The Health and Social Services centre of Northern Lanaudiere (CSSSNL), commonly known as the CHRDL (Lanudiere Regional Hospital Center), is the regional hospital serving the northern part of Lanaudiere. It is situated in the southern part of Saint-Charles-Borromee.

== Education ==
Commission scolaire des Samares operates the francophone public schools.
- École secondaire de l'Espace-Jeunesse
- Saint-Charles-Borromée is the home of two francophone elementary schools: École Lorenzo-Gauthier— Rose-des-Vents (pavillon Lorenzo-Gauthier), on rue Deschênes and École de l'Espace-Jeunesse (pavillon la Traversée), (formerly Sainte-Marie) situated on boulevard Sainte-Anne. The first serves the west of the town. The second serves the east.

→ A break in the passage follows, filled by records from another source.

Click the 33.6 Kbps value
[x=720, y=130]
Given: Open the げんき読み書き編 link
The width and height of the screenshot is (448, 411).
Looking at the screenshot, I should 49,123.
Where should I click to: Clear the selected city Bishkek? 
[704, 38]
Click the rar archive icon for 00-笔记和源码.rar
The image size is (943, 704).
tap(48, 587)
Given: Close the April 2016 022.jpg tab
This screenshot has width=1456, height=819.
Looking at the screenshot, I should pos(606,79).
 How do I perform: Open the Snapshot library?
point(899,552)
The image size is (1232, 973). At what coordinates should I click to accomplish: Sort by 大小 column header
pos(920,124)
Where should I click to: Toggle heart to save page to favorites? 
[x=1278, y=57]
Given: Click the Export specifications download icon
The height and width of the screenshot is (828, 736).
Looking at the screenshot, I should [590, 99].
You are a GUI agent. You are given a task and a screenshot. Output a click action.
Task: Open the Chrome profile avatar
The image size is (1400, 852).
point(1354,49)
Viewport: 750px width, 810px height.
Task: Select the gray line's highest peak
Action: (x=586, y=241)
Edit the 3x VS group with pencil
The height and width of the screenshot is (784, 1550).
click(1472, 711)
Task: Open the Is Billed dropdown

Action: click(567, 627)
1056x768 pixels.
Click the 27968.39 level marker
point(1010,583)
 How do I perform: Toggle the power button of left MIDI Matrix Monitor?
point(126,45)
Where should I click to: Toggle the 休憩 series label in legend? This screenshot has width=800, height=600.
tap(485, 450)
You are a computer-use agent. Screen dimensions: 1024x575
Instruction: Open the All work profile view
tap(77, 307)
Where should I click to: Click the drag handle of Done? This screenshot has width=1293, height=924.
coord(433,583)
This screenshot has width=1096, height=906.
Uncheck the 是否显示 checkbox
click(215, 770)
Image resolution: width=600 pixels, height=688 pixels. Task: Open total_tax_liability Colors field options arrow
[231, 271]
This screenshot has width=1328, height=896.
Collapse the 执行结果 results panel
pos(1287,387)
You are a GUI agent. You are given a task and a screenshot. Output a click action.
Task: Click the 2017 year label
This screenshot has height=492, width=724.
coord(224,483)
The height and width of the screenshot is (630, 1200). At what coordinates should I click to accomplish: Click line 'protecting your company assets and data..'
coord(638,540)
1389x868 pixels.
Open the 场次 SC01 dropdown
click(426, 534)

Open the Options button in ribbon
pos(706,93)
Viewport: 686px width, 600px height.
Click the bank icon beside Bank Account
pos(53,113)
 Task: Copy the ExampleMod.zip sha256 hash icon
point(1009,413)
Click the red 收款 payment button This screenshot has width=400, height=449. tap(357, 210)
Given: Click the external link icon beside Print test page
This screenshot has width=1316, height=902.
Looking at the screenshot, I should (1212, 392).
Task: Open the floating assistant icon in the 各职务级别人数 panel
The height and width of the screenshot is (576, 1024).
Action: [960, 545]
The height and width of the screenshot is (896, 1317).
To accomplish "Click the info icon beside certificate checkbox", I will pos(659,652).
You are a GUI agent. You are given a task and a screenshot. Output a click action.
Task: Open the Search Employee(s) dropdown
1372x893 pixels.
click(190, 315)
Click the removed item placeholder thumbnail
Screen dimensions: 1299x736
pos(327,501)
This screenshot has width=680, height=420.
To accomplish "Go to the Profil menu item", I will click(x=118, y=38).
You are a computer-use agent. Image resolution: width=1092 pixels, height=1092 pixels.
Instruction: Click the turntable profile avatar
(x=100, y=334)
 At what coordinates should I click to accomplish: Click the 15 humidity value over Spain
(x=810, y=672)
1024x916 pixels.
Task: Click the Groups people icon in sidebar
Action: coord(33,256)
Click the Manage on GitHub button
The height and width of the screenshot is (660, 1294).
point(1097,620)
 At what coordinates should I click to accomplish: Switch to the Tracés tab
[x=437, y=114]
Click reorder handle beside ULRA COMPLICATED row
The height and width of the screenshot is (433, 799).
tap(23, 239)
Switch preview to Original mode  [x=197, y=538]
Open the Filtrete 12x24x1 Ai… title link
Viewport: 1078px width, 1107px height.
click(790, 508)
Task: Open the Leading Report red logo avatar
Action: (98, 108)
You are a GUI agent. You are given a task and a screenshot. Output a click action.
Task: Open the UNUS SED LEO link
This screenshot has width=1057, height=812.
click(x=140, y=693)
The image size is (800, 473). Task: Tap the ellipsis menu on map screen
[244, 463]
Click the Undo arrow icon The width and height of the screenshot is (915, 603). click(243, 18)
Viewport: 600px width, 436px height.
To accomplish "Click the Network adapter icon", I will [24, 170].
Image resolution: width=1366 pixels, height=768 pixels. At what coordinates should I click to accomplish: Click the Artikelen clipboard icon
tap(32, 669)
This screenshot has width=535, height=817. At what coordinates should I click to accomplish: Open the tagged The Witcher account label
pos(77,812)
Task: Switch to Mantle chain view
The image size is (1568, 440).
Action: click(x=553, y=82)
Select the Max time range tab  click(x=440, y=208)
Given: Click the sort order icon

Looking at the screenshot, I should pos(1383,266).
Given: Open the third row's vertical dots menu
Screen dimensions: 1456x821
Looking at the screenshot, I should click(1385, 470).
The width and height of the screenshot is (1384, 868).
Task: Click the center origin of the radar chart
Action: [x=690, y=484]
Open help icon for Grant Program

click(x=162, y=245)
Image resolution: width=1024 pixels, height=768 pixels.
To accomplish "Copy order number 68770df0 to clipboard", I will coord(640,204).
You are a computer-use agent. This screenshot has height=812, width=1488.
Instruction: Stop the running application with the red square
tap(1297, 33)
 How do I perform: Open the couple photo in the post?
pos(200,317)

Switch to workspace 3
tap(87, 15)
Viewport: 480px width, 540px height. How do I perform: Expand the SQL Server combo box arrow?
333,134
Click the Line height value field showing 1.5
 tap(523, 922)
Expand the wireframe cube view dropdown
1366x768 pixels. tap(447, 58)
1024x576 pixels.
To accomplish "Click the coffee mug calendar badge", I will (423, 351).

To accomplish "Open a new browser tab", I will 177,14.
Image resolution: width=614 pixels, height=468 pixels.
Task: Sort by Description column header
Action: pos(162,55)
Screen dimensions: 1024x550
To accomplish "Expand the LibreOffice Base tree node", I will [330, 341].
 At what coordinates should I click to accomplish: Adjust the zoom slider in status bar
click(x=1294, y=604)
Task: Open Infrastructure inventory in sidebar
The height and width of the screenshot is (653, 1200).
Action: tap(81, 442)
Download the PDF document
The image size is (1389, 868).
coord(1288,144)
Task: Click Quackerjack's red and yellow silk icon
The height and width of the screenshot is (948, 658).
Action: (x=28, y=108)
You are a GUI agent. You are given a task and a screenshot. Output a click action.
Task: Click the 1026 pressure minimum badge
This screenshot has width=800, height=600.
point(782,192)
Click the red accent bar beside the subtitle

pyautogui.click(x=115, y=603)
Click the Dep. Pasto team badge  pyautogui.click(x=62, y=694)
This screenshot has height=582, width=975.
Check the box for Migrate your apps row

Sir Wilfrid Laurier School Board operates the anglophone public schools, including:
- Joliette Elementary School
  - On February 24, 2010, it was decided to transfer Joliette Elementary School from Saint-Paul to Saint-Charles-Borromée in a piece of land on the boulevard l'Assomption Ouest, at the corner of rue Pierre-de-Coubertin. It will be the first English school in Saint-Charles-Borromée and the only one in the county.
- Joliette High School in Joliette

== Notable people ==
- Farah Alibay, systems engineer at the NASA Jet Propulsion Laboratory who has worked on the InSight, Mars Cube One, and Mars 2020 missions.